PROBLEM REQUIREMENTS: Each line of the data needs to be transcribed exactly.

(Pixel coordinate grounding data)
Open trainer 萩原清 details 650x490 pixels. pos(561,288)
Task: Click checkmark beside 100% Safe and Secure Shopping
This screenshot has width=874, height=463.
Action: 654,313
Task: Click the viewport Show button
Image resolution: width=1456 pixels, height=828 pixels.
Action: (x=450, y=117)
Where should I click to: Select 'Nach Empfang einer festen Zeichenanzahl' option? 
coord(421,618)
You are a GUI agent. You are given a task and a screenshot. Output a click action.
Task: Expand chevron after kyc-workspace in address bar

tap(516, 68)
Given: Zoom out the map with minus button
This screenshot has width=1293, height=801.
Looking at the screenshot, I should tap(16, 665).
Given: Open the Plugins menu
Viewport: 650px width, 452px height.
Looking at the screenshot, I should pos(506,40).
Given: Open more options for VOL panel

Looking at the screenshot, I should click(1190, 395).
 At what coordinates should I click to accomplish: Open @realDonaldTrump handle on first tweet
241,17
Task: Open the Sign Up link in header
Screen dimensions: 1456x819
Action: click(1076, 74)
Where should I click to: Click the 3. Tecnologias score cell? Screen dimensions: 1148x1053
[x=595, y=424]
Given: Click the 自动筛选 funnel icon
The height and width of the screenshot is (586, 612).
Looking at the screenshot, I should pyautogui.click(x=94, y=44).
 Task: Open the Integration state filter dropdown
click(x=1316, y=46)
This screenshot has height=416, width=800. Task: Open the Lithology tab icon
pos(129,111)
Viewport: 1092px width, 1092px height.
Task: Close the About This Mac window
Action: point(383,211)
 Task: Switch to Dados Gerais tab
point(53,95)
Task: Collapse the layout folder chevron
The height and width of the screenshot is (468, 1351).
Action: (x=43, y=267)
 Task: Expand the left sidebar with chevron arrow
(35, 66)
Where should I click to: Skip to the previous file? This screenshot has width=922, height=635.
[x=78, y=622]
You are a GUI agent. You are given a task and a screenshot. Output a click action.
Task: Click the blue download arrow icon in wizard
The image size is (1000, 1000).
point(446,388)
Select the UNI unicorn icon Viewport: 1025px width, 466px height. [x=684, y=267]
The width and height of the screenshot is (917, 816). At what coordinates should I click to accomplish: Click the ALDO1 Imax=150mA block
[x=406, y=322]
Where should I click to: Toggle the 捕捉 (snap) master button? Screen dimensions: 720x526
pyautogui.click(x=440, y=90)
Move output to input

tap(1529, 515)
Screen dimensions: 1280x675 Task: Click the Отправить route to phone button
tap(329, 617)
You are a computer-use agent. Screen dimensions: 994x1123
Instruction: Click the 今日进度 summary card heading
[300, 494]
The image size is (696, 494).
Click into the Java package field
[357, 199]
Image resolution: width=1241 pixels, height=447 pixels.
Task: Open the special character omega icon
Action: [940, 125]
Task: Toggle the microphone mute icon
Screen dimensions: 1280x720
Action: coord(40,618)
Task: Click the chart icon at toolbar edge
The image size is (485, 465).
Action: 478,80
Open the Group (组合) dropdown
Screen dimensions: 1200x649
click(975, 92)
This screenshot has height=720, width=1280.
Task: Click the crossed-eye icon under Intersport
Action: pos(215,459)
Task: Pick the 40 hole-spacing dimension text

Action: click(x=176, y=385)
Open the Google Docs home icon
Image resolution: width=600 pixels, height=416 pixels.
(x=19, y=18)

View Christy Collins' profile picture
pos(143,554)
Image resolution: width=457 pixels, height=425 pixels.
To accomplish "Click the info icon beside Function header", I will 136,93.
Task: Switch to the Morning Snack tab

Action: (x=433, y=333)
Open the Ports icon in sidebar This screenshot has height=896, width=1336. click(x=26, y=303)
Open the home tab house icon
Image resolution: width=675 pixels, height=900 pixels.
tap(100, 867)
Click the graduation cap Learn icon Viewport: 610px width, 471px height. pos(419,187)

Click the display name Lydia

RESPONSE:
Open trainer 萩原清 details 650x490 pixels. pos(561,288)
Task: Click checkmark beside 100% Safe and Secure Shopping
This screenshot has width=874, height=463.
Action: 654,313
Task: Click the viewport Show button
Image resolution: width=1456 pixels, height=828 pixels.
Action: (x=450, y=117)
Where should I click to: Select 'Nach Empfang einer festen Zeichenanzahl' option? 
coord(421,618)
You are a GUI agent. You are given a task and a screenshot. Output a click action.
Task: Expand chevron after kyc-workspace in address bar

tap(516, 68)
Given: Zoom out the map with minus button
This screenshot has width=1293, height=801.
Looking at the screenshot, I should tap(16, 665).
Given: Open the Plugins menu
Viewport: 650px width, 452px height.
Looking at the screenshot, I should pos(506,40).
Given: Open more options for VOL panel

Looking at the screenshot, I should click(1190, 395).
 At what coordinates should I click to accomplish: Open @realDonaldTrump handle on first tweet
241,17
Task: Open the Sign Up link in header
Screen dimensions: 1456x819
Action: click(1076, 74)
Where should I click to: Click the 3. Tecnologias score cell? Screen dimensions: 1148x1053
[x=595, y=424]
Given: Click the 自动筛选 funnel icon
The height and width of the screenshot is (586, 612).
Looking at the screenshot, I should pyautogui.click(x=94, y=44).
 Task: Open the Integration state filter dropdown
click(x=1316, y=46)
This screenshot has height=416, width=800. Task: Open the Lithology tab icon
pos(129,111)
Viewport: 1092px width, 1092px height.
Task: Close the About This Mac window
Action: point(383,211)
 Task: Switch to Dados Gerais tab
point(53,95)
Task: Collapse the layout folder chevron
The height and width of the screenshot is (468, 1351).
Action: (x=43, y=267)
 Task: Expand the left sidebar with chevron arrow
(35, 66)
Where should I click to: Skip to the previous file? This screenshot has width=922, height=635.
[x=78, y=622]
You are a GUI agent. You are given a task and a screenshot. Output a click action.
Task: Click the blue download arrow icon in wizard
The image size is (1000, 1000).
point(446,388)
Select the UNI unicorn icon Viewport: 1025px width, 466px height. [x=684, y=267]
The width and height of the screenshot is (917, 816). At what coordinates should I click to accomplish: Click the ALDO1 Imax=150mA block
[x=406, y=322]
Where should I click to: Toggle the 捕捉 (snap) master button? Screen dimensions: 720x526
pyautogui.click(x=440, y=90)
Move output to input

tap(1529, 515)
Screen dimensions: 1280x675 Task: Click the Отправить route to phone button
tap(329, 617)
You are a computer-use agent. Screen dimensions: 994x1123
Instruction: Click the 今日进度 summary card heading
[300, 494]
The image size is (696, 494).
Click into the Java package field
[357, 199]
Image resolution: width=1241 pixels, height=447 pixels.
Task: Open the special character omega icon
Action: [940, 125]
Task: Toggle the microphone mute icon
Screen dimensions: 1280x720
Action: coord(40,618)
Task: Click the chart icon at toolbar edge
The image size is (485, 465).
Action: 478,80
Open the Group (组合) dropdown
Screen dimensions: 1200x649
click(975, 92)
This screenshot has height=720, width=1280.
Task: Click the crossed-eye icon under Intersport
Action: pos(215,459)
Task: Pick the 40 hole-spacing dimension text

Action: click(x=176, y=385)
Open the Google Docs home icon
Image resolution: width=600 pixels, height=416 pixels.
(x=19, y=18)

View Christy Collins' profile picture
pos(143,554)
Image resolution: width=457 pixels, height=425 pixels.
To accomplish "Click the info icon beside Function header", I will 136,93.
Task: Switch to the Morning Snack tab

Action: (x=433, y=333)
Open the Ports icon in sidebar This screenshot has height=896, width=1336. click(x=26, y=303)
Open the home tab house icon
Image resolution: width=675 pixels, height=900 pixels.
tap(100, 867)
Click the graduation cap Learn icon Viewport: 610px width, 471px height. pos(419,187)

Click the display name Lydia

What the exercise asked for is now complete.